和三盆
@GyokuroMatcha
2026年8月2日

ファイア・ドーム 下
辻村深月
読み終わった
フィクション、だよね。息が詰まるような、苦しい、でも先を知りたい、でも読み進めるのが挫けそう、ただ結末を知らないままいるのは気持ち悪すぎる、上巻を読み終えた時点ではいっそ読まなければ良かったとさえ思うくらい。
都度都度、きちんとあぁじゃああれはそういう意味では書かれていたのか、てことはそうなるのか、そんな救いのない、と衝撃が来ることを前もって予期できるように、おそらく作者の意図通りの場所で気付いていても、それでも心にずしんとのしかかるようなフィクションの中の事実が重たかった。

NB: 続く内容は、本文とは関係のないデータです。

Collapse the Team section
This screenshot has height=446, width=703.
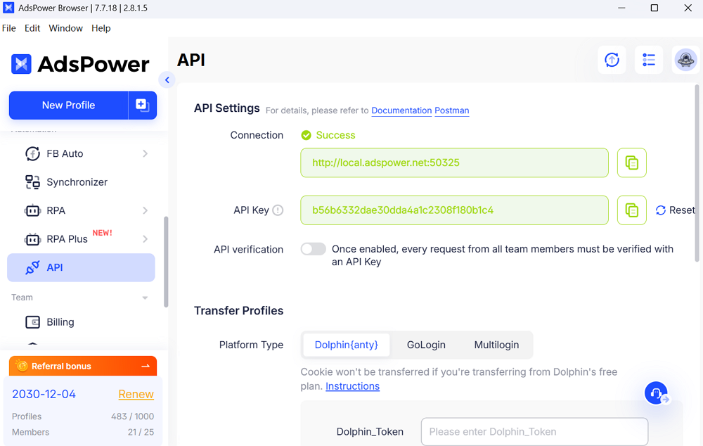tap(146, 297)
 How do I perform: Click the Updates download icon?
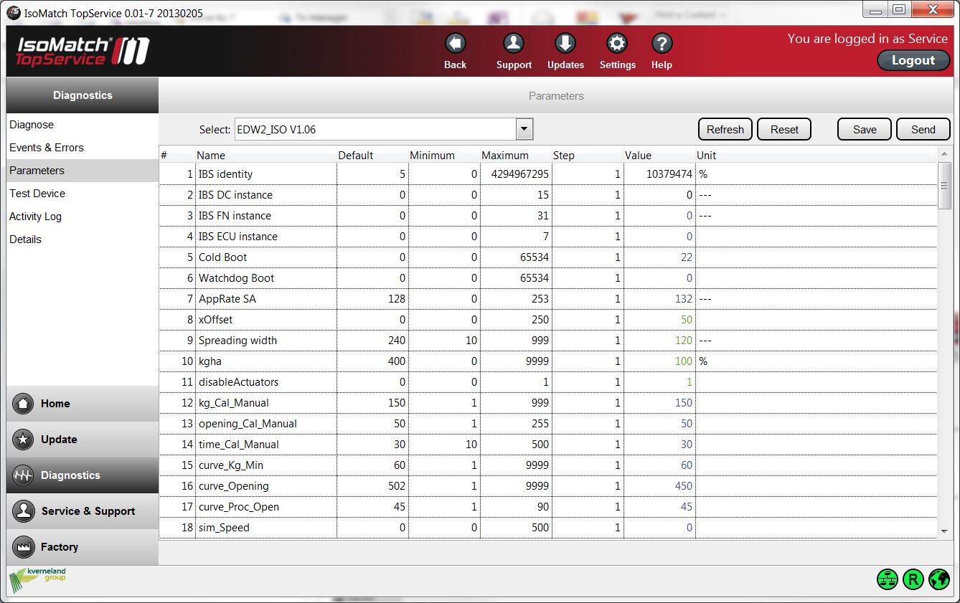click(x=565, y=44)
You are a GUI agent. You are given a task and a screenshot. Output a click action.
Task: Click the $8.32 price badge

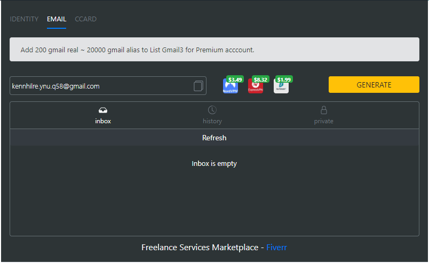(260, 79)
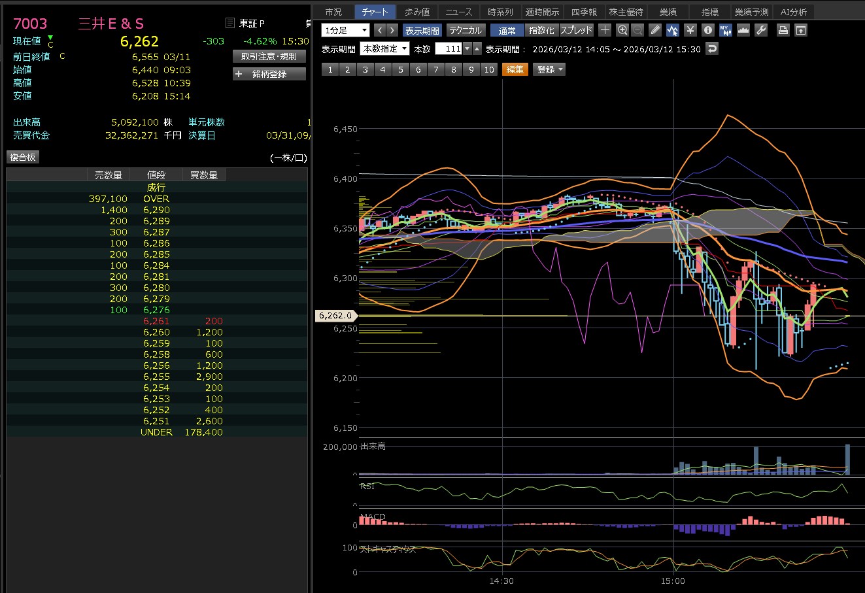Open the 登録 dropdown menu

549,69
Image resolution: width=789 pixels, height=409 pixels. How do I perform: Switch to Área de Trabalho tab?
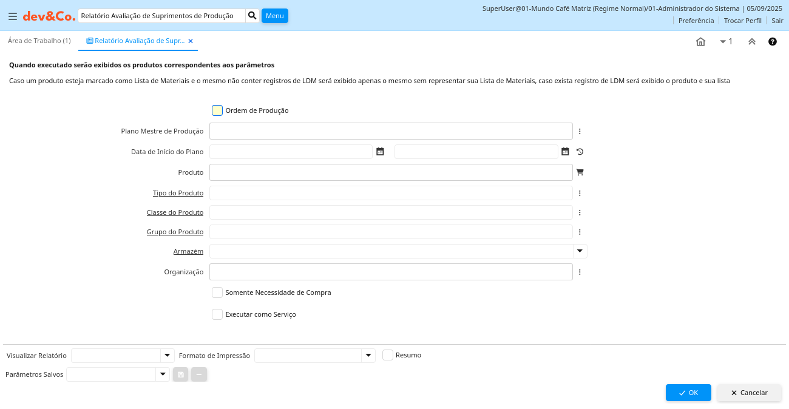(x=39, y=41)
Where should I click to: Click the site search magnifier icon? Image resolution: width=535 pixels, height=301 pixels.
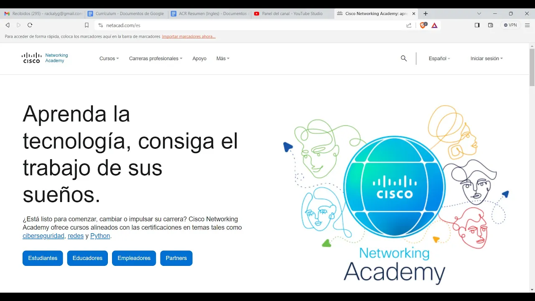[x=404, y=59]
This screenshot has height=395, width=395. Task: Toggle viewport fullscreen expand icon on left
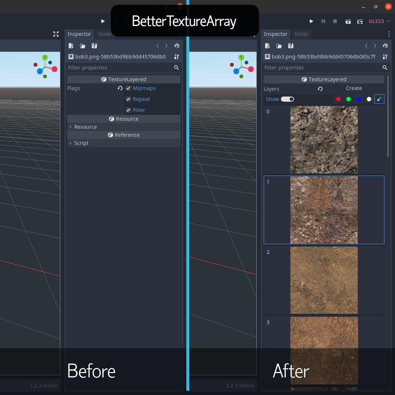point(56,34)
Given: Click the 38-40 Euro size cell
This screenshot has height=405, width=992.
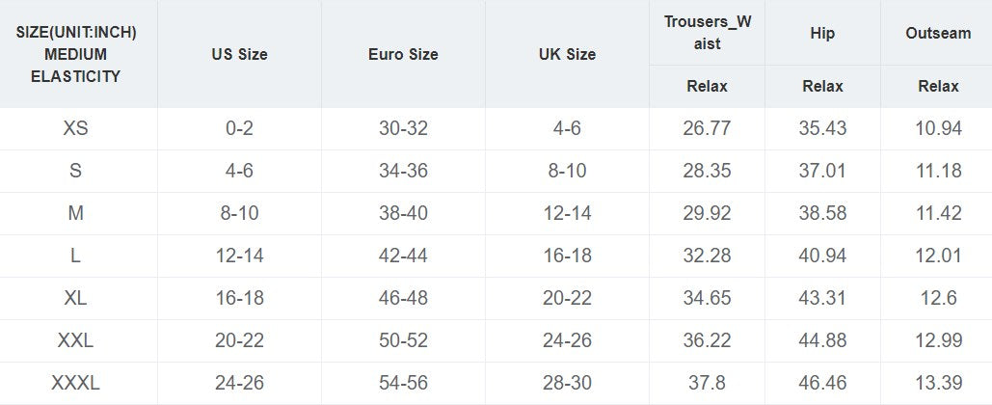Looking at the screenshot, I should pyautogui.click(x=403, y=213).
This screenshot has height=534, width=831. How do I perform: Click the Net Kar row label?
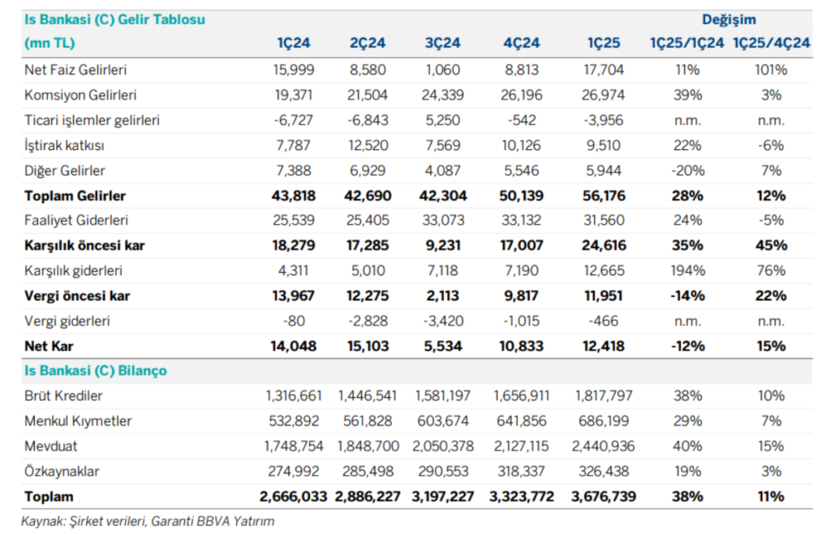(47, 345)
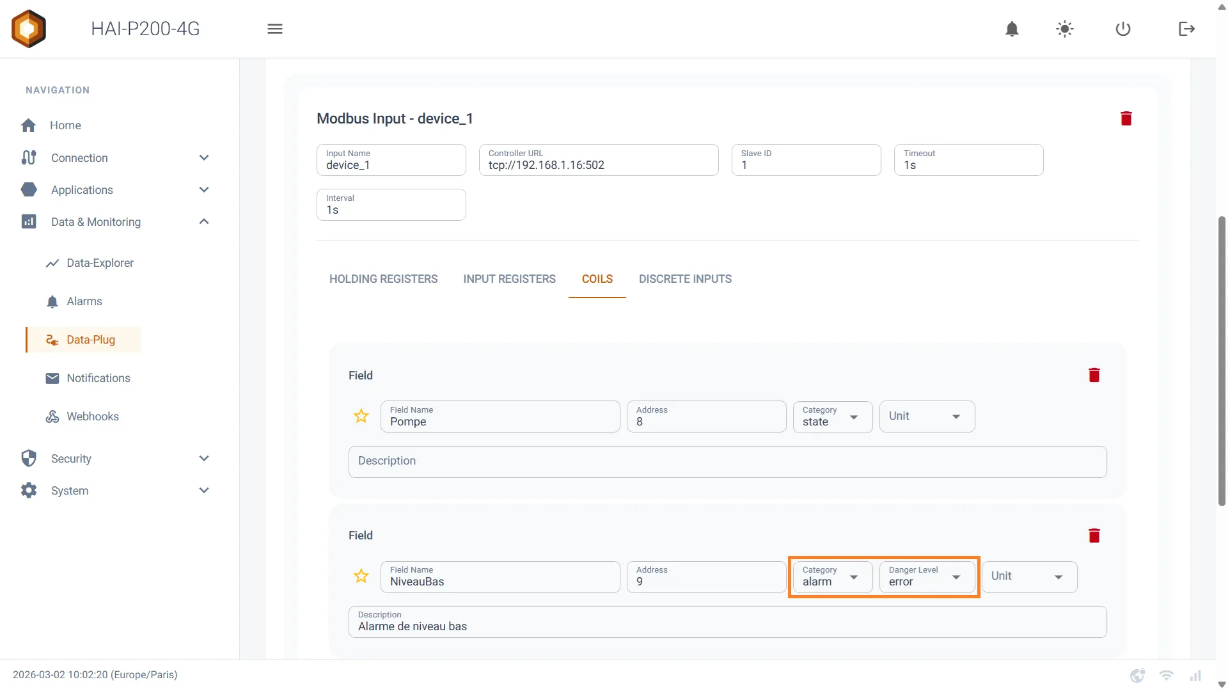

辻村深月ってこんな作風の人だったのか。たしかデビュー作だった冷たい後者の時は止まるが話題になったときに読んだと思うのだけど、そのときは登場人物に自分の名前をつけていて、なんか変わってるなと思ったことしか覚えがない。改めて調べてみたらミステリー小説では使われることのある手法なんだ、自分のミステリー教養が不足していただけだった。
子を持つ親として読んだが、また子供が大人になったときに読んだら感想も変わるだろう。